Aspacytarabine for the treatment of patients with AML unfit for intensive chemotherapy: a phase 2 study.

Overview

High-dose cytarabine is associated with gastrointestinal and cerebellar toxicity precluding its use in older or unfit patients with acute myeloid leukemia (AML). Aspacytarabine, an inactive prodrug of cytarabine, was evaluated as monotherapy in a phase 2b study, in patients with AML unfit for intensive chemotherapy (NCT03435848). Sixty-five patients with AML were treated with aspacytarabine 4.5 g/m2/d (equimolar to 3 g/m2/d cytarabine) for 6 doses per treatment courses. The median age was 75 years; 60.6% had de novo AML, 28.8% had AML secondary to myelodysplastic syndrome and 10.6% therapy-related AML. Overall, 36.9% achieved complete remission (CR) with full count recovery. CR rates in patients with secondary AML, patients with prior treatment with hypomethylating agents and patients with TP53-mutation were 26.7%, 25%, and 36%, respectively. Median overall survival was 9 months (range 6 to 15.9) and not reached among responders. Hematologic recovery was observed in all responding patients by day 26 with no prolonged cytopenias.

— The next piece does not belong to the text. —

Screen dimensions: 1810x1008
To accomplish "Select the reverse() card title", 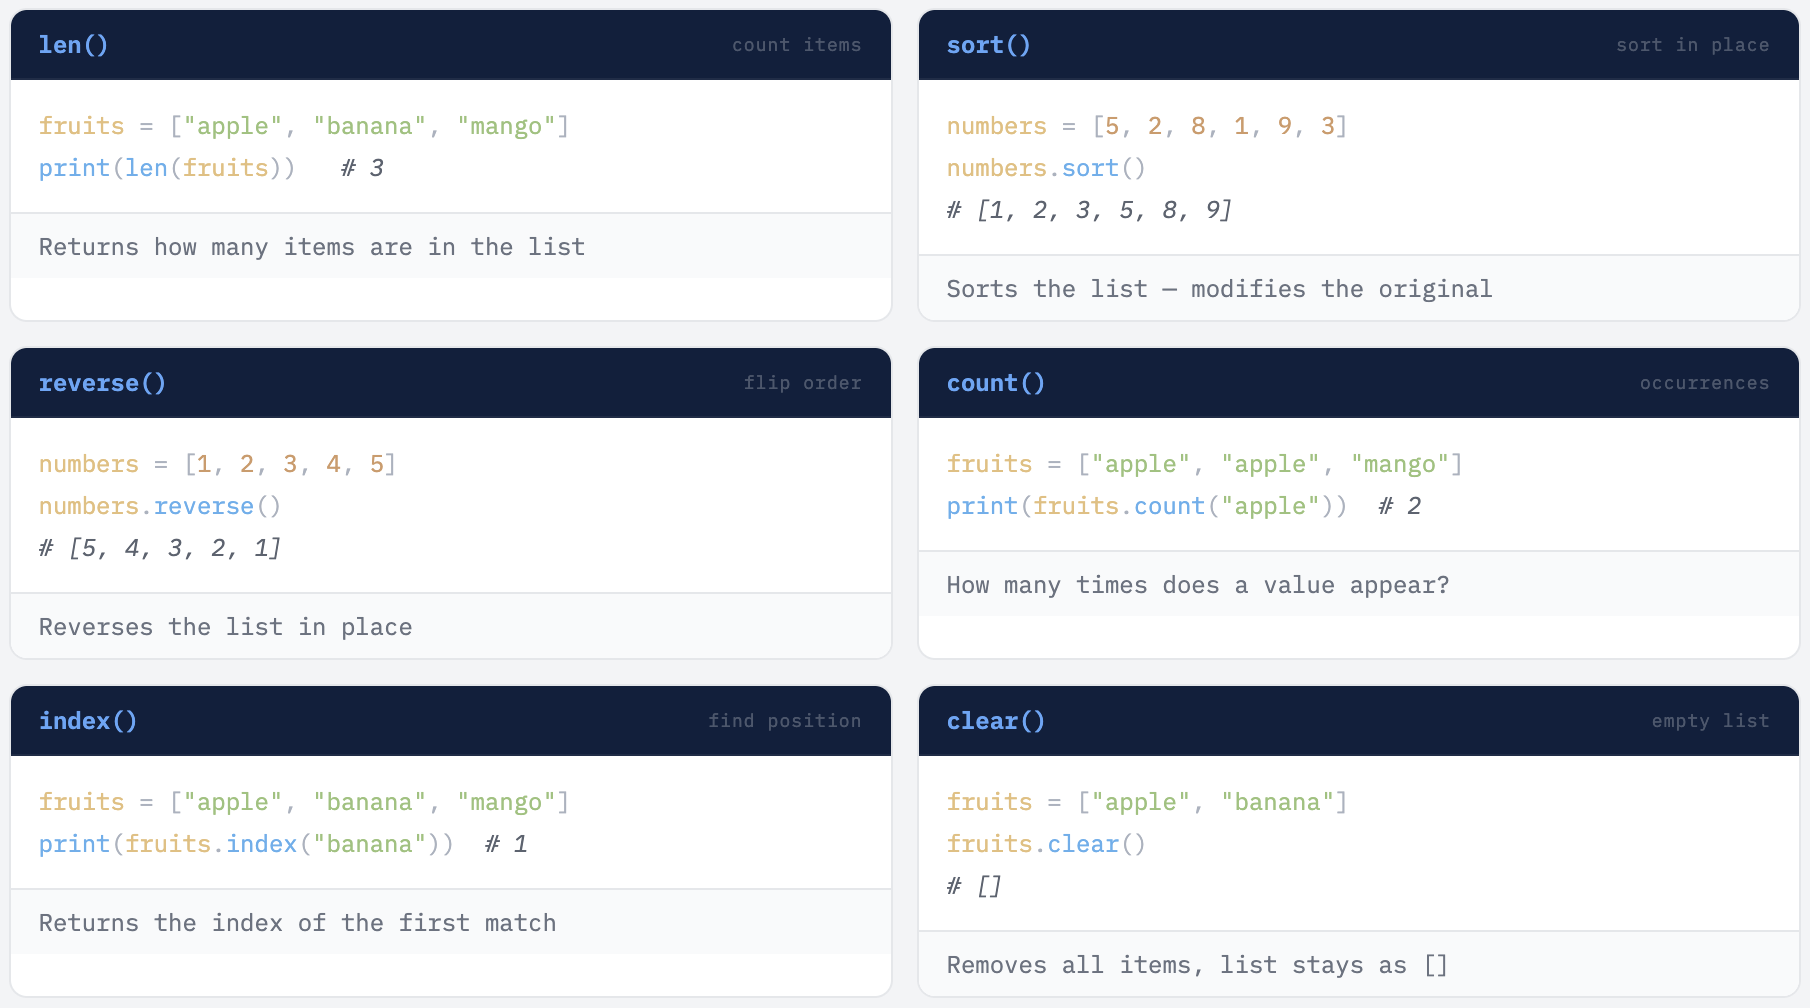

Adverse events typically precluding the use of high-dose cytarabine in older or unfit patients were not observed. Aspacytarabine appears to be an effective regimen, with a reduction in the attendant toxicities associated with high-dose cytarabine, an important consideration when treating AML and other hematologic disorders that use high-dose cytarabine.